We do not live in a child safe society. Predators and those who protect them are winning the war. As dismal as may be is to say this, it’s true, and we have to face it. Here, I hasten to add that in stating this, I am not denigrating or minimizing the extraordinary efforts of survivor groups, individual survivors who speak out about their experiences (even when it means exposing truly frightening individuals – see this blog for the voice of a very brave Australian survivor), outspoken supporters, advocates, and hard-working frontline staff of various governmental and non-governmental organizations who combat child abuse on a daily basis. The importance of their efforts cannot be understated, and I do not do so. However, as I note, we cannot get away from the fact that we are failing children, and failing them miserably. We may be winning several battles, but that doesn’t mean we’re not losing the war.

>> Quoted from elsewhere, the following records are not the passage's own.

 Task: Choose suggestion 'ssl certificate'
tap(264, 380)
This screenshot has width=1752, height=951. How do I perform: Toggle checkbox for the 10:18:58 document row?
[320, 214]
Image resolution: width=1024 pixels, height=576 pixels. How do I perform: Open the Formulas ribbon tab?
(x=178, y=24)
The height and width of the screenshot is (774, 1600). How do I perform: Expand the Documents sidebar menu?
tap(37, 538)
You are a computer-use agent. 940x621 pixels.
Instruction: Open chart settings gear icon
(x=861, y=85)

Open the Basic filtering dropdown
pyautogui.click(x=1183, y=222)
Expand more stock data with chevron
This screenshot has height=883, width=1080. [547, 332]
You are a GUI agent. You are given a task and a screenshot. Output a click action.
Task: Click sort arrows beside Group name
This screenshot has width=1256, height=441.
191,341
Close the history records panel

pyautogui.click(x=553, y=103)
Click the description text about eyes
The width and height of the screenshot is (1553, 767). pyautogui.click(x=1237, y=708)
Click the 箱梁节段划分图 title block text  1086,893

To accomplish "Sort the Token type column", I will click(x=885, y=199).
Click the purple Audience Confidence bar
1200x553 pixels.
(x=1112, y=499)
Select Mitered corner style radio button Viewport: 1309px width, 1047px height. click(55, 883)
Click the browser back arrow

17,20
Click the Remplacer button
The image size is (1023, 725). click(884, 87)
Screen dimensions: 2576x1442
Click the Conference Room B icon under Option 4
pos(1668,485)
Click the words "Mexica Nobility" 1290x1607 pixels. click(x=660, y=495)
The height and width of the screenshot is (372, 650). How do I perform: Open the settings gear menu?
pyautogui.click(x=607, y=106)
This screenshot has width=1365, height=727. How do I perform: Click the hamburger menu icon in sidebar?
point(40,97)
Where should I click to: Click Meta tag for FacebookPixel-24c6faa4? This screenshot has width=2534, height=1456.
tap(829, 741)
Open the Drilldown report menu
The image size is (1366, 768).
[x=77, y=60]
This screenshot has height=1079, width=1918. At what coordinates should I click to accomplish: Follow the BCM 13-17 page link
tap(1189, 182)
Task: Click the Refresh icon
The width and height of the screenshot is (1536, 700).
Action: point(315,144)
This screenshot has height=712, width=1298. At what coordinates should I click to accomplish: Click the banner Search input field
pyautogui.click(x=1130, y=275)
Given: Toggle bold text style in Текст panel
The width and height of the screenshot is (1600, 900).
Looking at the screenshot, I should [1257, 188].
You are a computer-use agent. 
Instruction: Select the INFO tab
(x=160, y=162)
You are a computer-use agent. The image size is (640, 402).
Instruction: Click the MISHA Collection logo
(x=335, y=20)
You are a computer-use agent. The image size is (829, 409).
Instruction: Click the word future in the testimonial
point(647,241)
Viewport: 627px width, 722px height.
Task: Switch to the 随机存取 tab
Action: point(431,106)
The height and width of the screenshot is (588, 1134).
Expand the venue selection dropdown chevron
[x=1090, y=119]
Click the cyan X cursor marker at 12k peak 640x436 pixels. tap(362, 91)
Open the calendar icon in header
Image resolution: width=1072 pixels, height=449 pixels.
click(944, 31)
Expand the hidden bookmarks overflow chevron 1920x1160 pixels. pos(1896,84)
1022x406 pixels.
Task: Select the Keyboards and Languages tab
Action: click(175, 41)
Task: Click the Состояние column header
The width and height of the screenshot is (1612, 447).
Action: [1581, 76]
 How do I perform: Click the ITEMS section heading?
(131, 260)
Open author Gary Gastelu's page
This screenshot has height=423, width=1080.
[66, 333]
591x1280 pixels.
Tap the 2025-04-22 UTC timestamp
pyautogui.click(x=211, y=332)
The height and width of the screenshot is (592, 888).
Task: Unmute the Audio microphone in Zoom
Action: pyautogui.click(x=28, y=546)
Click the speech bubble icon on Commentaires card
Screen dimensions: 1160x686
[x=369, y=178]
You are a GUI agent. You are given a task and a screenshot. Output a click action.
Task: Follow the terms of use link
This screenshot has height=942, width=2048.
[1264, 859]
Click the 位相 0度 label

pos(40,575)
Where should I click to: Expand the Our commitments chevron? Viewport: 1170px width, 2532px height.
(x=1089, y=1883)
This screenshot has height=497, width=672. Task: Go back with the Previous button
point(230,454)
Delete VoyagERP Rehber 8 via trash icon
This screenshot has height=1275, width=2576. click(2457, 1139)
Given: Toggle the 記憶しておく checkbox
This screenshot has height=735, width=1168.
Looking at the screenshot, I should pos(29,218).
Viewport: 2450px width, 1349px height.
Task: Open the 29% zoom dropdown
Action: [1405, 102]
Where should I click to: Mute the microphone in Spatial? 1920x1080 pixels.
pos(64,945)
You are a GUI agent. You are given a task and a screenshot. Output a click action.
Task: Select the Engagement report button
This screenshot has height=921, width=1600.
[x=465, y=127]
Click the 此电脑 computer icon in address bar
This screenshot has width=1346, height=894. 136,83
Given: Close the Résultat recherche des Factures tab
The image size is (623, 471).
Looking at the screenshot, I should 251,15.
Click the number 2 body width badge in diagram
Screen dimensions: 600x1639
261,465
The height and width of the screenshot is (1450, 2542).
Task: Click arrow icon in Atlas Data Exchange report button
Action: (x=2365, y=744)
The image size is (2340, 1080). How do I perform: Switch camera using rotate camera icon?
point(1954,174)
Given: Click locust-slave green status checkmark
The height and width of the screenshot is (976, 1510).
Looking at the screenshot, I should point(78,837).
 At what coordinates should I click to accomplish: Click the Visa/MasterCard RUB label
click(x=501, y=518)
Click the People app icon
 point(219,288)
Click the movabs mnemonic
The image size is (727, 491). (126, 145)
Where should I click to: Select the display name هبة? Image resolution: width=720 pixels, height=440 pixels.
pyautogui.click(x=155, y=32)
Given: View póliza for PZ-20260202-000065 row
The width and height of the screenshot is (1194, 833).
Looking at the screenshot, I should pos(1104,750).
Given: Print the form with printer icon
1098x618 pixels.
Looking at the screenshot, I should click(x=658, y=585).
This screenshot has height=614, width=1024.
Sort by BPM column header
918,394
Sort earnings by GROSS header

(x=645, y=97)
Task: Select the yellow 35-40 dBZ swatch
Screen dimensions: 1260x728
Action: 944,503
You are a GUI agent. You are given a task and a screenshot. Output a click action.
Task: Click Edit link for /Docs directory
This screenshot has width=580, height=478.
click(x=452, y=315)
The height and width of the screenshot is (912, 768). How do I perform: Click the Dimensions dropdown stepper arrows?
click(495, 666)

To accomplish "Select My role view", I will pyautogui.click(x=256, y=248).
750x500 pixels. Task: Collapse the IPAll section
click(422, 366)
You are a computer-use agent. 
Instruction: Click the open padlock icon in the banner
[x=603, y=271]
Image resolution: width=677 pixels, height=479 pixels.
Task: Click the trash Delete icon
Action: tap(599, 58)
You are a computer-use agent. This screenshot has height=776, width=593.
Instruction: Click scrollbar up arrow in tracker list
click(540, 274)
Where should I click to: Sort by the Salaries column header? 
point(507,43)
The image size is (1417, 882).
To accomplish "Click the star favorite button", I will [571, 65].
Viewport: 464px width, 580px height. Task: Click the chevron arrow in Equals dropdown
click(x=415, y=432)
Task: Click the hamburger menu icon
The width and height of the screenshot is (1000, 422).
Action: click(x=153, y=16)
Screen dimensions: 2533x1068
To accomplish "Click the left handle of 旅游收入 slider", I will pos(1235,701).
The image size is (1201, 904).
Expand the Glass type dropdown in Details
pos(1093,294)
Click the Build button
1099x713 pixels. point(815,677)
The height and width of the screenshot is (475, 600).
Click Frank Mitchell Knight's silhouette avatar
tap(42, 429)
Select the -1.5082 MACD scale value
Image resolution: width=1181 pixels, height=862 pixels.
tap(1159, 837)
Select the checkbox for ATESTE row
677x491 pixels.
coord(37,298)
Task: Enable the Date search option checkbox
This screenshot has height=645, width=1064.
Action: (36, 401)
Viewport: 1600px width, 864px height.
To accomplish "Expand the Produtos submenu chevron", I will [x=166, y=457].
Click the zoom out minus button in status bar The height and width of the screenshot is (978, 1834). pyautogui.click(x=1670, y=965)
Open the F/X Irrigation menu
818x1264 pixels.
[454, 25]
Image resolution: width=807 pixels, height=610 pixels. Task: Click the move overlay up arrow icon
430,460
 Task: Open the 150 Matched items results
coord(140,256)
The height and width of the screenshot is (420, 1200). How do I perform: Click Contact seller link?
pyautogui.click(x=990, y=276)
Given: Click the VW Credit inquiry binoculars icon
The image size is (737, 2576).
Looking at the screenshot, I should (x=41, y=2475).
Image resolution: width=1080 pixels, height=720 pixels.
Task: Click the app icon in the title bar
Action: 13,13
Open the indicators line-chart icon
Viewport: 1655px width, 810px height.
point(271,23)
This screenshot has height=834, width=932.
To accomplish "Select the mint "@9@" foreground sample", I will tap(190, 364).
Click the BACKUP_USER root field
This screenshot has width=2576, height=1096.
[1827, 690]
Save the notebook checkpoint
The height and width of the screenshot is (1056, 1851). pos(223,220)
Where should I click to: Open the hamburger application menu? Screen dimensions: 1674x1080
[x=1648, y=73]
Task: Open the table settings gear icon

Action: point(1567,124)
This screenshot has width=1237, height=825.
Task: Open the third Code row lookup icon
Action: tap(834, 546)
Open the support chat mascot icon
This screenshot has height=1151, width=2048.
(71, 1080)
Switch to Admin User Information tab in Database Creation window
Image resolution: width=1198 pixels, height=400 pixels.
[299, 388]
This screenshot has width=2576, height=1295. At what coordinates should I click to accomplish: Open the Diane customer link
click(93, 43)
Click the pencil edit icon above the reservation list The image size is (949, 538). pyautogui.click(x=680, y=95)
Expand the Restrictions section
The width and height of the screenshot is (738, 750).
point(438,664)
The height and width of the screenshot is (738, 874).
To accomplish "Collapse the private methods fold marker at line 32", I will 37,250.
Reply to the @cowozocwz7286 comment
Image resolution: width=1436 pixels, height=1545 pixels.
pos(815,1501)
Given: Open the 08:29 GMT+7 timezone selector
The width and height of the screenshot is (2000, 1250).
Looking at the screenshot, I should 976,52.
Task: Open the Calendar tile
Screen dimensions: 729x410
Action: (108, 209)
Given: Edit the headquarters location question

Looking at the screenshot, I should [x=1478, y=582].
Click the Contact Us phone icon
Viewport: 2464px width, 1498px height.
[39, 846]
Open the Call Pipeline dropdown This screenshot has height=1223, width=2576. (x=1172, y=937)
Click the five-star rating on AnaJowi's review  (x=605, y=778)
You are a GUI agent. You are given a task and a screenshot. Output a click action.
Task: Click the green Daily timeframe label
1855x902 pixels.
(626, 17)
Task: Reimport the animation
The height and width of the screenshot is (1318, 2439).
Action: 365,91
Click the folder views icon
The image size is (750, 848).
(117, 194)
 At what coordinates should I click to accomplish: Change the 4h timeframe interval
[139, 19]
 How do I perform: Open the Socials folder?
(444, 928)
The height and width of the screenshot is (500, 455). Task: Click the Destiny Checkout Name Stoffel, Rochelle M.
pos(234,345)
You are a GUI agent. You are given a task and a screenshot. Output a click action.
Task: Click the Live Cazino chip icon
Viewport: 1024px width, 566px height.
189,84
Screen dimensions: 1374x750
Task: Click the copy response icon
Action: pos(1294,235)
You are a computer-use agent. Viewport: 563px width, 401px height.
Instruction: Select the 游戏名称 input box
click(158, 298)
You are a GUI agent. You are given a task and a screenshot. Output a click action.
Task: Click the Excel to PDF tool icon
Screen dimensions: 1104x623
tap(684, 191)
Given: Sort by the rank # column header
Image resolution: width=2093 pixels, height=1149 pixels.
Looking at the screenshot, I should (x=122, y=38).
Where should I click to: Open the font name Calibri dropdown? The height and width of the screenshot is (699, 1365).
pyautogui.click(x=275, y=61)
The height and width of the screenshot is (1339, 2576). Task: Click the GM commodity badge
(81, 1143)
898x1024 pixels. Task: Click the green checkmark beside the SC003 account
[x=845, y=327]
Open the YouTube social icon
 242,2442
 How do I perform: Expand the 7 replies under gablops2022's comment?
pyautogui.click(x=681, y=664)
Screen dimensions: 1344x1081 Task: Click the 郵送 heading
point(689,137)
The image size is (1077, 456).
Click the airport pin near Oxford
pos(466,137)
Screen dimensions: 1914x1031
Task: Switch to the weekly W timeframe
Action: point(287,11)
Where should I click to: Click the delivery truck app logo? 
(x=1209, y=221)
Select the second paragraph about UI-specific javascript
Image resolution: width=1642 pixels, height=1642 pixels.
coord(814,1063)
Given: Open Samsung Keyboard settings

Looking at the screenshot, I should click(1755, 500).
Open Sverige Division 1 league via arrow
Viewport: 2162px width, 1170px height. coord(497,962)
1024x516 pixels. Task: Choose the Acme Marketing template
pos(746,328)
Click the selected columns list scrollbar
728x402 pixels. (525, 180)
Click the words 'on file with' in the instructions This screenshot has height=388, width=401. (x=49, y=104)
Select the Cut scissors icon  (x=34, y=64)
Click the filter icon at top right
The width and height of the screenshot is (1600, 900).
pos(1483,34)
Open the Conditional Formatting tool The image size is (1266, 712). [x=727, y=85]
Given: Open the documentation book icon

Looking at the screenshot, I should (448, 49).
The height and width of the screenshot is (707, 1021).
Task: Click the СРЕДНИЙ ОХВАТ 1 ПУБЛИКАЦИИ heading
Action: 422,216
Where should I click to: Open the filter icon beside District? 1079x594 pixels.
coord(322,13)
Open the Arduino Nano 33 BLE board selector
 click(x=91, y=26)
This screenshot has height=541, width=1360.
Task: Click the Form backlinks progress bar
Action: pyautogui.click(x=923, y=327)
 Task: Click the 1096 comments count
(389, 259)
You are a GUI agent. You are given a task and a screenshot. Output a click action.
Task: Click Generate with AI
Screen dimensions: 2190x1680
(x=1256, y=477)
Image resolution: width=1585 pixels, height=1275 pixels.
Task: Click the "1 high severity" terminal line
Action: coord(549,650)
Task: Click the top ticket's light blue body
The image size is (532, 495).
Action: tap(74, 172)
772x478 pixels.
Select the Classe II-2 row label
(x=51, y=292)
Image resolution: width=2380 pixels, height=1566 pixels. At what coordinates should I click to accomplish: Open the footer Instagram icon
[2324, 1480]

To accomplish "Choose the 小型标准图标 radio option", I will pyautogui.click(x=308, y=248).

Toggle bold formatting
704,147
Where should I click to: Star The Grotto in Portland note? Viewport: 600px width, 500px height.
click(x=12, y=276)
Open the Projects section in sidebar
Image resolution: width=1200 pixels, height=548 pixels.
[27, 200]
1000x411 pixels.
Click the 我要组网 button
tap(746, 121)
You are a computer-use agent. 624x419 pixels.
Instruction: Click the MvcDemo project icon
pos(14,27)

So what is going on? Why, despite the valiant efforts of all these fine and dedicated people, are we failing on a massive scale? In trying to find the answer to the question myself, I found the best way forward is to think of society as a huge, woven piece of fabric. This fabric is made up of laws, individuals, societal attitudes and norms, and institutions. Child abuse continues to occur because there are ‘holes’ in the fabric. We can continue to round up and put away child abusers as they come to light, as we are doing reasonably well at present, but until we find all the critical failure points, the rents in the fabric of our society that allow abuse to flourish, we will never move forward, forever stuck with the present horrifying rates of abuse. Only by examining every thread of society can we find where the holes are and fix them.